Rage against Israeli policies is one of the hardest challenges for a Jew like me who wishes to loosen long outworn ties whilst not adding to the chorus of Jew hatred. The line between opposing Zionist policies (using Zionist as a descriptor of those who define Israel as the legitimate homeland of only the Jews) and being anti-semitic is a thin one.[ii] Boundaries keep getting crossed. Anger at Israel often gets conflated with dirty words used to insult and threaten Jews. Jews who are critical of Israel are often accused of being self-hating. Jewish self-righteousness rears its head, insisting that the age-old slaughter of Jews can only be avoided if Israel is implacably unyielding and if Jews everywhere give Israel unquestioned support.

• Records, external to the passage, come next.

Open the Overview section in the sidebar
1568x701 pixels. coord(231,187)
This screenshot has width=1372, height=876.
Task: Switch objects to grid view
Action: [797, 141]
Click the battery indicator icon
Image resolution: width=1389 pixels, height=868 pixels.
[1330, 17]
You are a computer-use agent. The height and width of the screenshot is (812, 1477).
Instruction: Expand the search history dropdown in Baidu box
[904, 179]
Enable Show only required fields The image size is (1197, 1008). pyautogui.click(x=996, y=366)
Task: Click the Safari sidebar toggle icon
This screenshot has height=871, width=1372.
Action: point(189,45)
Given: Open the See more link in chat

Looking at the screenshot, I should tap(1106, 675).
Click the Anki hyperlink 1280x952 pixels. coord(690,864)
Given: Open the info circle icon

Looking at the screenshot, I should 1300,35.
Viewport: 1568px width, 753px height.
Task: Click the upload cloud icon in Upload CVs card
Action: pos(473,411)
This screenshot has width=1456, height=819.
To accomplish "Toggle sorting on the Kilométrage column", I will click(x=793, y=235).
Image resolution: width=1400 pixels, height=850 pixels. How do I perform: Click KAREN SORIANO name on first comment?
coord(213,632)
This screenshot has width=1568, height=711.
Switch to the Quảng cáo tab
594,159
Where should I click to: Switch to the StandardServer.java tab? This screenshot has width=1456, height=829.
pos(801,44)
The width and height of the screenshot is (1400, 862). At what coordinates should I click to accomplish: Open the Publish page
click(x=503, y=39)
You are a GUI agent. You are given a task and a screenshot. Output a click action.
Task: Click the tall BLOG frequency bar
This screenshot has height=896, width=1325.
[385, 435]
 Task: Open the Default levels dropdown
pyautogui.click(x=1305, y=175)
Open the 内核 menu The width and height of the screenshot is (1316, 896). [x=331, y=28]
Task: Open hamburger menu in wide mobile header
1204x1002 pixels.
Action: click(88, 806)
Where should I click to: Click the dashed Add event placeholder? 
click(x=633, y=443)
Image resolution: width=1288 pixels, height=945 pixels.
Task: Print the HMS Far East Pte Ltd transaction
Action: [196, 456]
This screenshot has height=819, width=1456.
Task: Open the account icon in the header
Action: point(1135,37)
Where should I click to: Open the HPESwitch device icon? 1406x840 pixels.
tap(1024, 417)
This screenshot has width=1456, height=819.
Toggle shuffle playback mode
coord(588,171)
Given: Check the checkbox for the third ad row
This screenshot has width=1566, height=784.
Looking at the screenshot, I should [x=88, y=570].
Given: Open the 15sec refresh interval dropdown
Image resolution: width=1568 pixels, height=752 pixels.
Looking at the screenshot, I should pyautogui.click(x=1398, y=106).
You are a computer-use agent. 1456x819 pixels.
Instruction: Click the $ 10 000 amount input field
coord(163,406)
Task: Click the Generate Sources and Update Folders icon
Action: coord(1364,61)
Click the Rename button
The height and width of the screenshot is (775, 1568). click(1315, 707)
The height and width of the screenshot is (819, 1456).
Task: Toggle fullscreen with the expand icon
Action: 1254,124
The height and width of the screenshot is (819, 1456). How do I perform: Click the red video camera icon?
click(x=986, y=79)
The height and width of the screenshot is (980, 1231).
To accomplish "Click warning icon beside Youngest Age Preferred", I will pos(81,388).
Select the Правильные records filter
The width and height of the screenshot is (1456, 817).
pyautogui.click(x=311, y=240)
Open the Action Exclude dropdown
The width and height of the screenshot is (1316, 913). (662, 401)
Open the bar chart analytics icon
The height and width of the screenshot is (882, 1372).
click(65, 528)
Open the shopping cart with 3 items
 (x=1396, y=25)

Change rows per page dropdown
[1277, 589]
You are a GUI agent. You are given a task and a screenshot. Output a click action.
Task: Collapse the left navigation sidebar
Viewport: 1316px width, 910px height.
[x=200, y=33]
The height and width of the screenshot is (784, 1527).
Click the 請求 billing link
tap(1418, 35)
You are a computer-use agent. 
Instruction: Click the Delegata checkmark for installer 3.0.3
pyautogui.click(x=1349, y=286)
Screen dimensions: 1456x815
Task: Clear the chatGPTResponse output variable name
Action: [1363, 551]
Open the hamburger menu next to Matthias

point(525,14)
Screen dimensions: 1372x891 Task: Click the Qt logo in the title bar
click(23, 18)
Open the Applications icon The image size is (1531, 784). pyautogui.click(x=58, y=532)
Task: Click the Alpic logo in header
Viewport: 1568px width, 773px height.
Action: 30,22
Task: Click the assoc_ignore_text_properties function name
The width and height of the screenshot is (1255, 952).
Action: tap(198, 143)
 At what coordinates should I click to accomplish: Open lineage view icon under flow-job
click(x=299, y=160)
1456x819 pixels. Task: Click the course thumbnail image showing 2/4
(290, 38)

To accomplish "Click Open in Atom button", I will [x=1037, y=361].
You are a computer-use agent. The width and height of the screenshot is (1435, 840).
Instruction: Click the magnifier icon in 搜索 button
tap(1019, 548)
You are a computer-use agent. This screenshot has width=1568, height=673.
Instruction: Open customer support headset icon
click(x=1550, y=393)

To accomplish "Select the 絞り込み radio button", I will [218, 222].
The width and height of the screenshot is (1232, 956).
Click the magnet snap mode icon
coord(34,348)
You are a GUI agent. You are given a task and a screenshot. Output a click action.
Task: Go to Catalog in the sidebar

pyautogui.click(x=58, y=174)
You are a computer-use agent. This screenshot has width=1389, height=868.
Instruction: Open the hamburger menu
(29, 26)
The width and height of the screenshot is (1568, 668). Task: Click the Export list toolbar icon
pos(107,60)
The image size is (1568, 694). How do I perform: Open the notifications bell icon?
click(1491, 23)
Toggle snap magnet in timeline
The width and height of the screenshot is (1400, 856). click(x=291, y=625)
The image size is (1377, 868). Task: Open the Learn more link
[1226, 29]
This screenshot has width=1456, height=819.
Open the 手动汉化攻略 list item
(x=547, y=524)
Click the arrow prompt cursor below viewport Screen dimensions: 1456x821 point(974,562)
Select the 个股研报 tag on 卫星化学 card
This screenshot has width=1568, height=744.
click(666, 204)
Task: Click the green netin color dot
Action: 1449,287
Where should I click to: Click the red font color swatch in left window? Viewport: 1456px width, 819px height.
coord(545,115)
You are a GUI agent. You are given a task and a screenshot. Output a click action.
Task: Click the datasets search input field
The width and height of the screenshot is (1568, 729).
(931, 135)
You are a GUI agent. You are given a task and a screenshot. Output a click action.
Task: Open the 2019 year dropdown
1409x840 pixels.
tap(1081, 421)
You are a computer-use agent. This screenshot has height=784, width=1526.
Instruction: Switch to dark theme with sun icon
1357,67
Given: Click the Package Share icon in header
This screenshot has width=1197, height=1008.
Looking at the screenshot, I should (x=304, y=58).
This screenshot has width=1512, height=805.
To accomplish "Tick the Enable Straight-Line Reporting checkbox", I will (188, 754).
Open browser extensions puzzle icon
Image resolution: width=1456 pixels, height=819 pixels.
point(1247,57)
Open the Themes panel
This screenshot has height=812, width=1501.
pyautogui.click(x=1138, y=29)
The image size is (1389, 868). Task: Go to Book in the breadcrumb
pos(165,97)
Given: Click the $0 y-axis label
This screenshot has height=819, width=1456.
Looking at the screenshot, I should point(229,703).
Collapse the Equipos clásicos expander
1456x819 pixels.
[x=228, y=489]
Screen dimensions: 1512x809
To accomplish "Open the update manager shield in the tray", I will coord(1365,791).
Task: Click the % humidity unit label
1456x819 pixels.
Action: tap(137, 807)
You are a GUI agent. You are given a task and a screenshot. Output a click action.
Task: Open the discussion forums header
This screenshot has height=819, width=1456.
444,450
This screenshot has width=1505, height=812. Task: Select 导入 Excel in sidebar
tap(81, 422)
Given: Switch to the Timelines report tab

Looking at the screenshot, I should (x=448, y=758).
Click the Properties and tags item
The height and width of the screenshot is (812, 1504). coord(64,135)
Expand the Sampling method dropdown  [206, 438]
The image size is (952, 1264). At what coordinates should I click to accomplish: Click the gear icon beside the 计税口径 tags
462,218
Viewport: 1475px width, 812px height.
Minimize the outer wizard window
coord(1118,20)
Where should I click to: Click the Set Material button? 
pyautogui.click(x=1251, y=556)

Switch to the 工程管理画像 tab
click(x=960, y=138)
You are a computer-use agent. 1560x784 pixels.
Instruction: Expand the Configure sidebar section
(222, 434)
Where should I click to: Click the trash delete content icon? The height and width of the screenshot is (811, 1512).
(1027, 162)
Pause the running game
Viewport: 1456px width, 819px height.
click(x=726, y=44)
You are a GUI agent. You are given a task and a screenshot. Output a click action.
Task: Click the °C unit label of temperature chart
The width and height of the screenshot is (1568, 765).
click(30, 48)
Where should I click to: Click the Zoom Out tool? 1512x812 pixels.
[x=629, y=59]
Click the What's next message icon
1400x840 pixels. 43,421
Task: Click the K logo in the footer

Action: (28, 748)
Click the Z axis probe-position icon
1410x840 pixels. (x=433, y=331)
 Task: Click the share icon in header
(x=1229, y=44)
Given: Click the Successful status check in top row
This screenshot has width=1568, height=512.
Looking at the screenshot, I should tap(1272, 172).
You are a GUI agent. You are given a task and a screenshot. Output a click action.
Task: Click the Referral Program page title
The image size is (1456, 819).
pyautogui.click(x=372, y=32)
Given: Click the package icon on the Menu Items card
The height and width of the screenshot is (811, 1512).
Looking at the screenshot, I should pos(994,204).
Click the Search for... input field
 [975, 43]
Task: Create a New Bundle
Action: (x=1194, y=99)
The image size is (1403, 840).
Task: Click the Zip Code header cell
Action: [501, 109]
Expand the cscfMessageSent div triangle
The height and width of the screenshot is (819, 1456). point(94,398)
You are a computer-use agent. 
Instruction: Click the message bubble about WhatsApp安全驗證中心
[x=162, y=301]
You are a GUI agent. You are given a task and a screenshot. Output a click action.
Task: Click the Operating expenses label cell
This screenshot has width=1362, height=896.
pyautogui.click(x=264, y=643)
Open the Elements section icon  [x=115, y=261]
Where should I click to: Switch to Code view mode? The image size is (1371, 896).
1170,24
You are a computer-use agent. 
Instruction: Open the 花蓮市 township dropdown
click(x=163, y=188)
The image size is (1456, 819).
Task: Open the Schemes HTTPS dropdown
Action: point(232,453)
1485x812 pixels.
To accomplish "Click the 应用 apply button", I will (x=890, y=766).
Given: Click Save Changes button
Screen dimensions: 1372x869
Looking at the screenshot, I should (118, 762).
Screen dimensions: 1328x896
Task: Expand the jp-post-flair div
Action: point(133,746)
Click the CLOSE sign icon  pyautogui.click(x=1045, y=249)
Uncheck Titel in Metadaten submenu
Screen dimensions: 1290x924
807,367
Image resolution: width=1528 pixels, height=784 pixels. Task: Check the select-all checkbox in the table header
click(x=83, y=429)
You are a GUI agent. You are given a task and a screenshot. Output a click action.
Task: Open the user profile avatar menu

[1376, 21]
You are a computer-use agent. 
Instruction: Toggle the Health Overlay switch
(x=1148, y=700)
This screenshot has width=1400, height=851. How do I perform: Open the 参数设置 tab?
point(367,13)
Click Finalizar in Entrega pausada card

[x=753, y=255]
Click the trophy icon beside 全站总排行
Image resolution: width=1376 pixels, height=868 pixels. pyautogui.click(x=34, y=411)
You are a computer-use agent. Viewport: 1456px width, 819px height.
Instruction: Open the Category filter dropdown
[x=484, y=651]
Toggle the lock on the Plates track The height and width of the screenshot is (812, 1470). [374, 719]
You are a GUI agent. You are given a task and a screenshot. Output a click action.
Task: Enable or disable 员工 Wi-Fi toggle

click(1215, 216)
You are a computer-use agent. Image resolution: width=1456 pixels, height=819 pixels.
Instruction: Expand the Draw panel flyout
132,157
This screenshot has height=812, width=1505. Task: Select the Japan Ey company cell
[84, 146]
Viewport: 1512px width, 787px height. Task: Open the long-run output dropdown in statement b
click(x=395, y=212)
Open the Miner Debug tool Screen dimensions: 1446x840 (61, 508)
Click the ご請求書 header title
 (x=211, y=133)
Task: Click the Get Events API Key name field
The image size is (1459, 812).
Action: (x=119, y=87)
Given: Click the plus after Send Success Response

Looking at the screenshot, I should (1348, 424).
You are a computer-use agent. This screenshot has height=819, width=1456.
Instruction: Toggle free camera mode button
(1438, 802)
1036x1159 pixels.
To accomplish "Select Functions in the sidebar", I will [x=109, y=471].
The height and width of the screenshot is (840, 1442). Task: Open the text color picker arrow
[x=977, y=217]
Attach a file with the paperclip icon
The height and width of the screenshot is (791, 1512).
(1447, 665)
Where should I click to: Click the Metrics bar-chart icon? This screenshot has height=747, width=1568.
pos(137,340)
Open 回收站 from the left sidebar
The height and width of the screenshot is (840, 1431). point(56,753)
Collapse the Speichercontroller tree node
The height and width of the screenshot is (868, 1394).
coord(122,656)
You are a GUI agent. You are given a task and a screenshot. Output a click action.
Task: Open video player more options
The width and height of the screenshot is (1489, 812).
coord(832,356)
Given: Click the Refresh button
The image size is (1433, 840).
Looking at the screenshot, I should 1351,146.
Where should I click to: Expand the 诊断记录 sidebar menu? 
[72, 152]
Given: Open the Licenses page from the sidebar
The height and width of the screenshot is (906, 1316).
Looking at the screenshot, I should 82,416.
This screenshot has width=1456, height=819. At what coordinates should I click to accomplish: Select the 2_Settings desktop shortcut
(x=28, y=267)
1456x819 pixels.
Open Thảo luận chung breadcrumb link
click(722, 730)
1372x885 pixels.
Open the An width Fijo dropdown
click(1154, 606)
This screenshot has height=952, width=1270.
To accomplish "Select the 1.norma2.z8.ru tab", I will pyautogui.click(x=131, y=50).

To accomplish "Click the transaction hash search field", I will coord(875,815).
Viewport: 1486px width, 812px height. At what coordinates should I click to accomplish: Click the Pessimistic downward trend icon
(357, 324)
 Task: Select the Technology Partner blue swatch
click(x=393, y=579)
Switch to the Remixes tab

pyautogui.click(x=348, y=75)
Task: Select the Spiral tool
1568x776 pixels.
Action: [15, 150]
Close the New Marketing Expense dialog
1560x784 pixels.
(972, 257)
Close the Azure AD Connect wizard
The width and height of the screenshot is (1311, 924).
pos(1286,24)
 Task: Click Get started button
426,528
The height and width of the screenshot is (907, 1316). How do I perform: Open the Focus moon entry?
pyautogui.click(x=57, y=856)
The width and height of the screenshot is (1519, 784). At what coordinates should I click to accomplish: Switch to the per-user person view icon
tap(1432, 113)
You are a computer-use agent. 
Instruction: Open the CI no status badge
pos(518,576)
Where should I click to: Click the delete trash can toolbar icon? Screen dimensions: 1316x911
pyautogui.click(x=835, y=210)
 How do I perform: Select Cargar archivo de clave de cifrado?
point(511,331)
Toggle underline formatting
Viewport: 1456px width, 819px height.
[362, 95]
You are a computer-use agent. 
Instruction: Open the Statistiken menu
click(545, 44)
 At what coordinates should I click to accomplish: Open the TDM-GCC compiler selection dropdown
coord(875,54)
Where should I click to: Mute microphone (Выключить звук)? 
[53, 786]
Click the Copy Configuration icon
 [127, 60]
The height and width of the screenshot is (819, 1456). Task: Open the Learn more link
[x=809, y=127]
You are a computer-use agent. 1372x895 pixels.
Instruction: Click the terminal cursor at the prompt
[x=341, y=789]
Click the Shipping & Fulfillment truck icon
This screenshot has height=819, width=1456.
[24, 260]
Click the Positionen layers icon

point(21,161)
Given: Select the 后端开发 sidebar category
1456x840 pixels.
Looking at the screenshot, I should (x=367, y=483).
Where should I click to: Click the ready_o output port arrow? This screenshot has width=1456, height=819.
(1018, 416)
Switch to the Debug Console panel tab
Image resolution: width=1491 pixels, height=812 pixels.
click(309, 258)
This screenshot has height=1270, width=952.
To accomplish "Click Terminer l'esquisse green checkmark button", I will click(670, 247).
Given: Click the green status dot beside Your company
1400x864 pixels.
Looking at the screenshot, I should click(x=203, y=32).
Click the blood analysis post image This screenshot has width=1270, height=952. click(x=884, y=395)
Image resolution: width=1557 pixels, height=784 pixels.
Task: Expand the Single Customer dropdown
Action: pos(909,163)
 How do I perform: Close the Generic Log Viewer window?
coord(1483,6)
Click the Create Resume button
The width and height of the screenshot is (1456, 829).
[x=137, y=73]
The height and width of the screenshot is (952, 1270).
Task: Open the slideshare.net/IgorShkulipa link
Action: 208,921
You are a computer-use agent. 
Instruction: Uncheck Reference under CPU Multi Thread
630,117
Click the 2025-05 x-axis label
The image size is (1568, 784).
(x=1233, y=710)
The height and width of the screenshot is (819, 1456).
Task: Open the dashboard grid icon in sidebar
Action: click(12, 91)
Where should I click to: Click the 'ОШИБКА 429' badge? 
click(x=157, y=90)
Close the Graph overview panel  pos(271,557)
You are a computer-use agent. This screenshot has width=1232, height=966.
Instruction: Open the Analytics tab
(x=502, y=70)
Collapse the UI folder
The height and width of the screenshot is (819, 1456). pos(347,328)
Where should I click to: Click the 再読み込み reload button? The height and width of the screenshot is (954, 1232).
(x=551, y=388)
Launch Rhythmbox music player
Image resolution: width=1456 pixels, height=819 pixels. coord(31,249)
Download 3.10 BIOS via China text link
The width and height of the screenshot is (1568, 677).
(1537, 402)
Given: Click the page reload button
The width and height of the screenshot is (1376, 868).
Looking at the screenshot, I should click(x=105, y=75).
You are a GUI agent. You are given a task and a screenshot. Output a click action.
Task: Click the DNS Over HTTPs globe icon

It's a mess, and the noisy and ugly non-conversation is exhausting. I struggle to be clear. I want institutional anti-semitism rooted out. I want Israel held responsible for its inhumane and immoral human rights violations. I want my fellow Jews to insist that Israel is a nation-state and not allow it to move further into a theocracy answerable to a god but unaccountable to international law. I want Israel to take its chances as an open culture, federated with neighbours Jordan and Palestine. I want to shut out the voices in my head that tell me I'm betraying the Jews by thinking this way.
As the ancient Hebrew priests invoked, 'ken yehi ratzon': Let it be so.
[ii] See the London Review of Books, Vol. 40 No.01-4, January 2018; page 18: The 'New Anti-Semitism' by Neve Gordon, an excellent discussion disentangling the threads of so-called anti-semitism from criticism of Israeli policies.